The first step is to dye the specimen blue since little bones are hard to keep track of, so instead of separating the skeleton, this procedure keeps it contained but visible inside the body. The red dye is applied to the bones after the fish has been cleared using an enzyme called trypsin, which breaks down proteins but leaves the collagen that holds everything together intact, making the fish completely transparent. One benefit of clearing the fish first and then dipping it in the red dye is that you can keep the fish for a longer period of time.Because glycerin and collagen have the same refractive index, or the way that light passes through them, the entire process can take anywhere from a few days to about a month when done correctly, and the result is these almost alien-looking specimens that are stored in glycerin so researchers can access them when they only want to see bones and cartilage.
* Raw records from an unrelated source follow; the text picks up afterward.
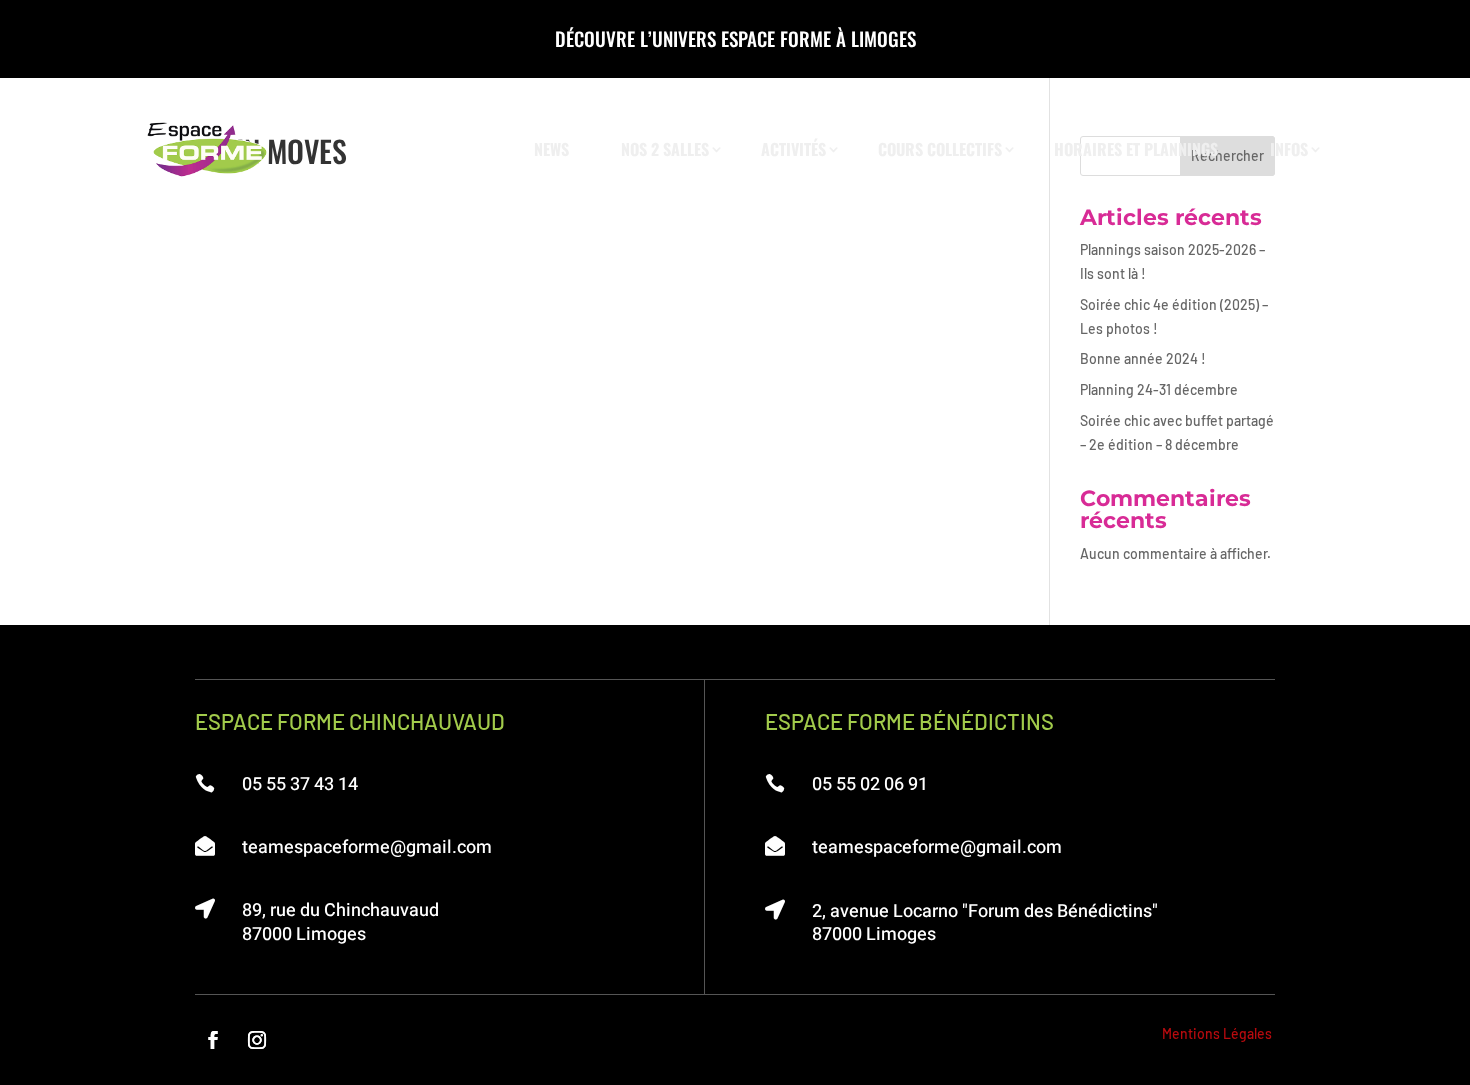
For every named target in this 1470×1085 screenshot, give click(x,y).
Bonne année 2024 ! (1143, 358)
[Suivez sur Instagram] (257, 1040)
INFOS (1289, 149)
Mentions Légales (1217, 1033)
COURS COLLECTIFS (940, 149)
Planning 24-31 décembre (1159, 389)
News (551, 149)
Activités (793, 149)
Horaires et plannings (1136, 149)
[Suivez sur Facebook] (213, 1040)
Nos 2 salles (665, 149)
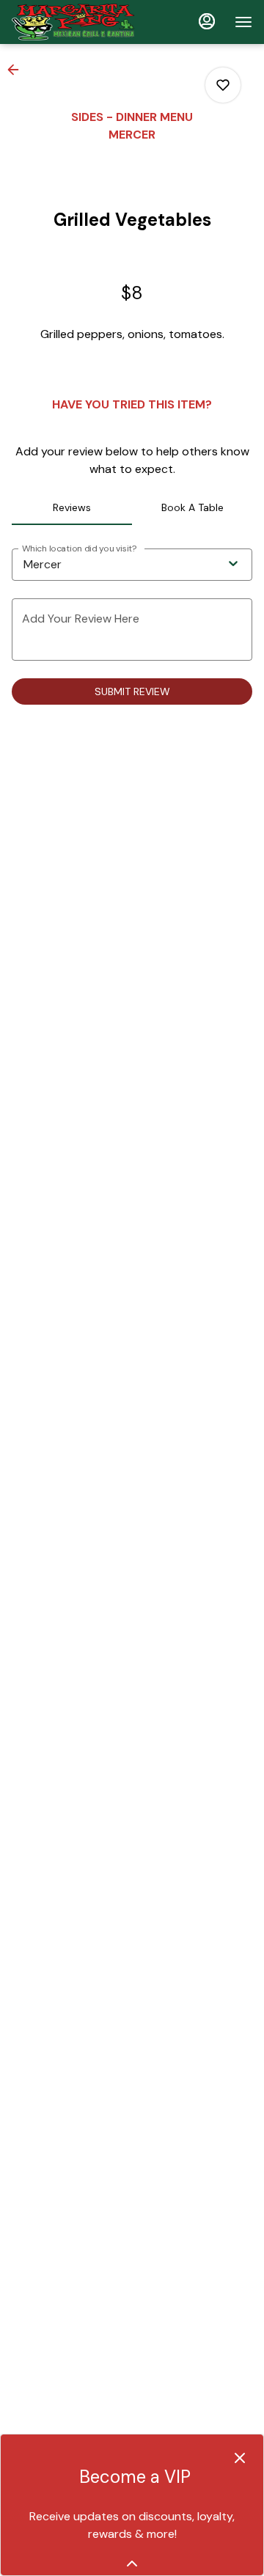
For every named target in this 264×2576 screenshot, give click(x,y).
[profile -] (207, 21)
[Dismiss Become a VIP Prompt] (239, 2458)
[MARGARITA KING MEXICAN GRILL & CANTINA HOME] (78, 22)
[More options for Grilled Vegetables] (223, 85)
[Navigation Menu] (243, 22)
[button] (17, 70)
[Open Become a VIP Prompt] (132, 2563)
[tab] (72, 507)
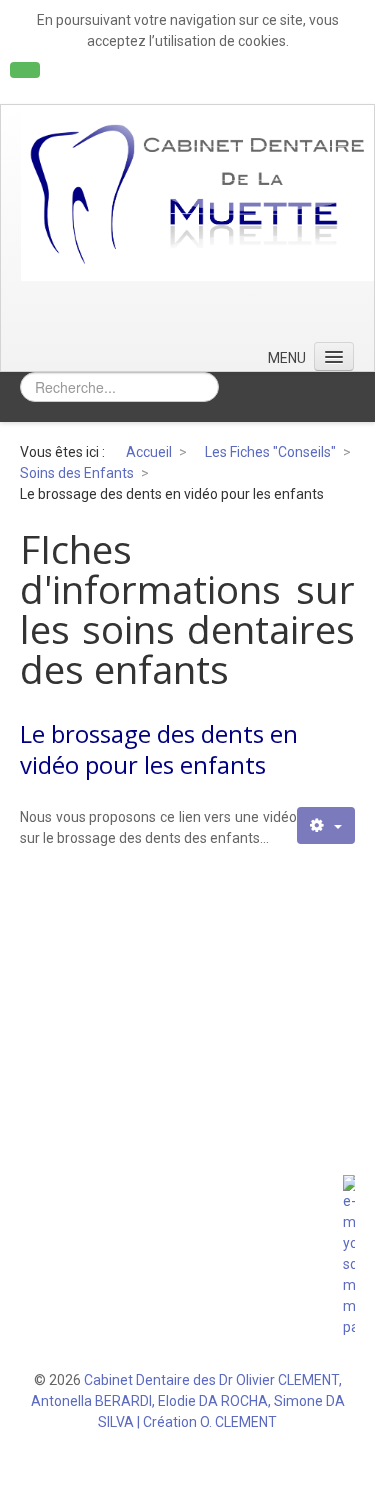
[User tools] (326, 825)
These two fish species are identical on the outside, but when you clear and stain them and look at their bones, you can actually see that there are differences in their skeletons between species. New species can hide on the shelves for decades. You can put this under a microscope. You can move bones around and see how one bone moving affects other bones nearby. Entire new species have been discovered this way.Here we go like this spider-tailed horned viper kept under lock and key. It was originally collected in the 1960s, and researchers initially believed it to be a different species of viper with an abnormality, such as a weird weird parasite or a tumor, but then in the early 2000s some herpetologists came along and said you know I think it's a whole new species altogether once a second one was found they compared it to this one and the species pseudo-seracity is.
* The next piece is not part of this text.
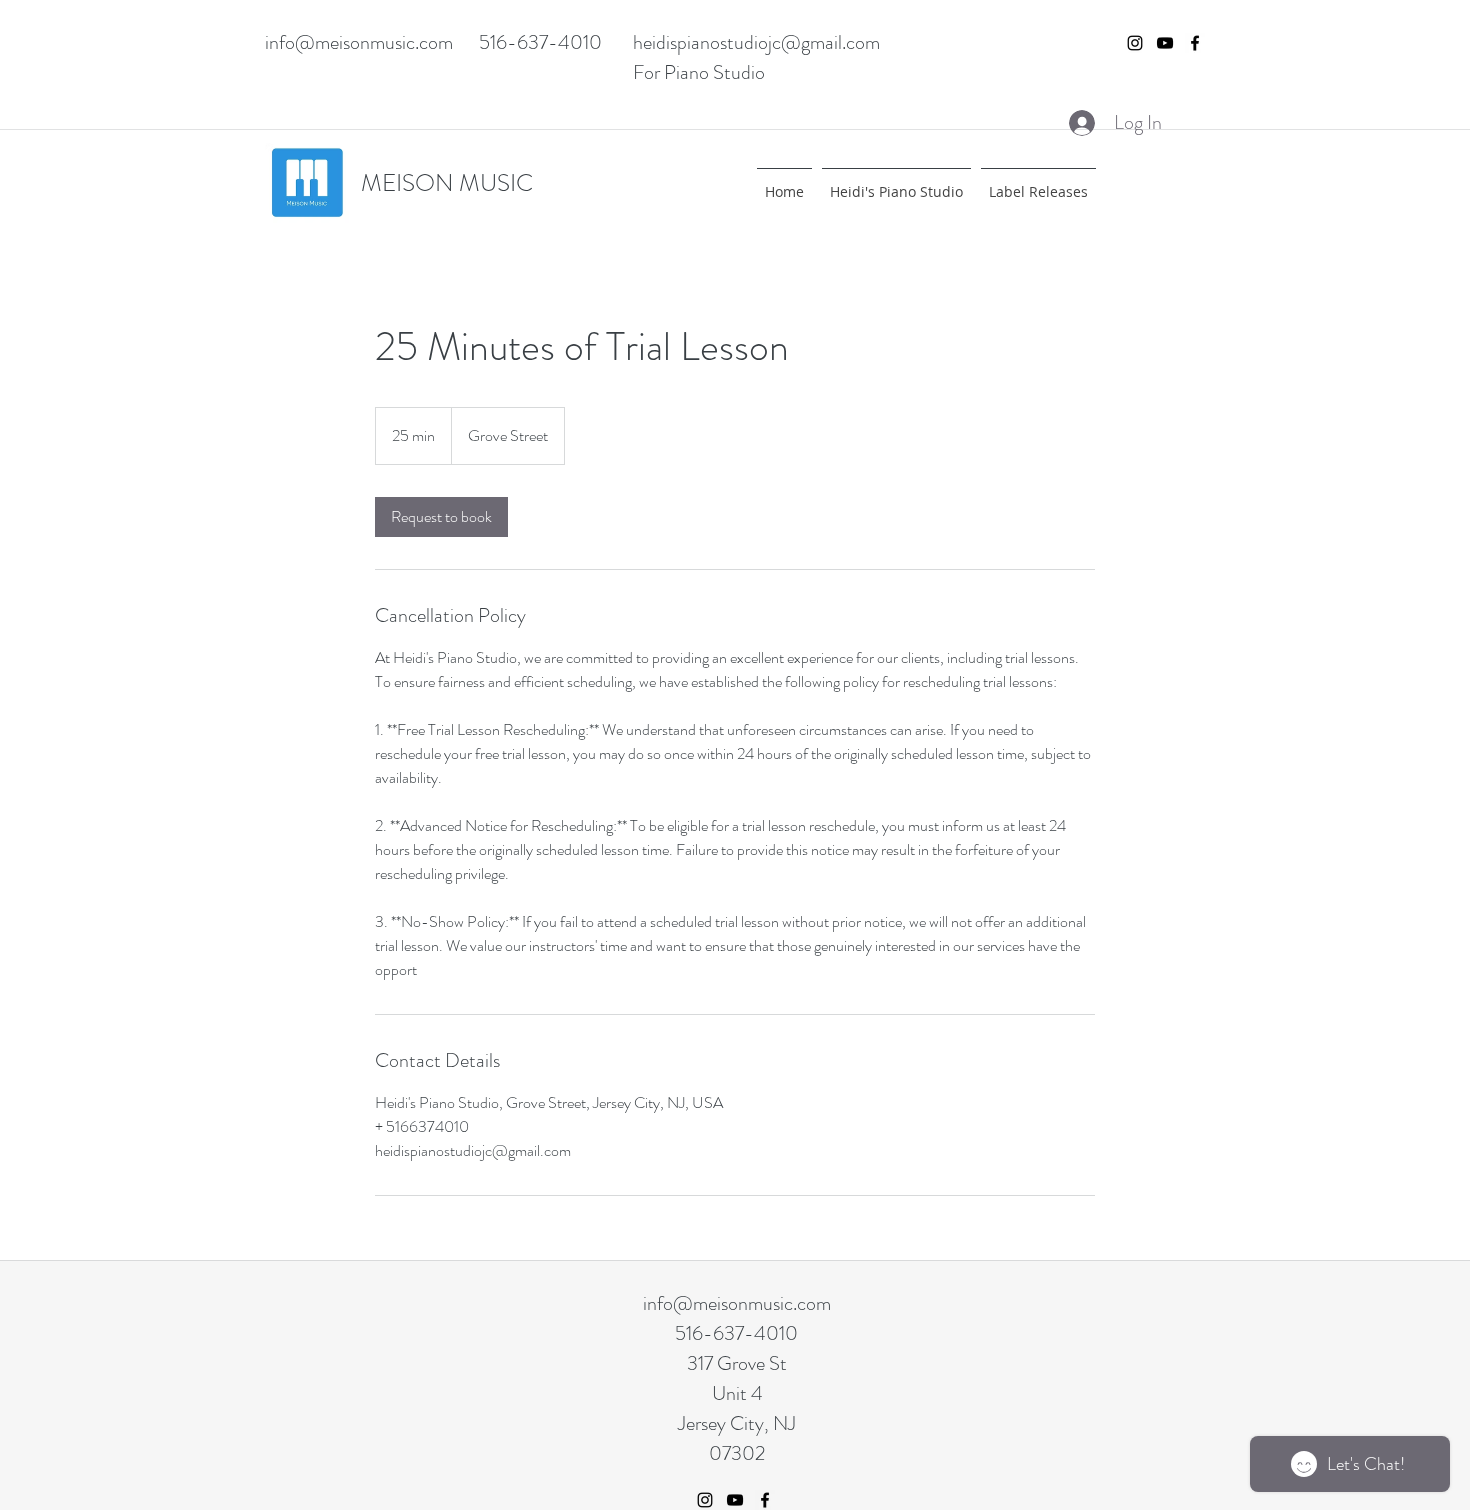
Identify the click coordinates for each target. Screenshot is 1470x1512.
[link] (441, 517)
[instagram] (1135, 43)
There is even a field in the database for noting when and where a specimen was last seen so that if someone asks for it we know that well at least at this date it was spotted on the Shelf in the collection and once you find it it's not always as simple as pulling a jar off a shelf. Different families of fishes have numbers and then within each family they are arranged alphabetically by genus and then by species.

There are 883 frogs in this collection, and each one has a unique ID number, so if a researcher wants to examine a particular frog, I have to sit down and pick each one up one by one, saying, "No, not this one, not this one," until they find the correct one. The frogs were previously stored separately, but occasionally, when space was at a premium, they were combined with jars of the same species but collected by different people from different locations as I've previously stated that selling things is not an option. The oldest specimen in our collection of amphibians and reptiles is proof positive that old specimens can be exceptionally important.
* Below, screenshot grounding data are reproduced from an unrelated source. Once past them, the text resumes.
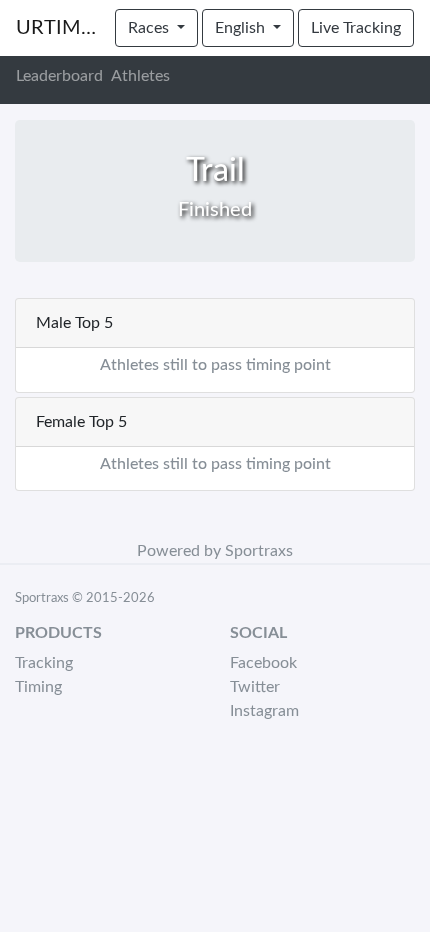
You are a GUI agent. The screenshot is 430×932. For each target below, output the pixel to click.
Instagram (264, 711)
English (242, 28)
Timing (38, 687)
It can be hit or miss; the success rate can range from zero percent to as high as maybe 60 or 70% if all you have is a 100-year-old snake in them. Sarah has even developed a technique for covering DNA stuck inside them. The process is similar to getting DNA from fresh tissue with a little extra work that includes heating it up really high and trying to digest it and pull the DNA away from the formalin over a much longer period of time. Like with library literature, you might as well try it. Some of these jars can remain unopened on their shelf for years until someone with curiosity opens them. Our view of the natural world can entirely change with just one open door, I always think, whether it's DNA or preserving the entire specimen so that it doesn't just perish in vain but instead lives on in science forever.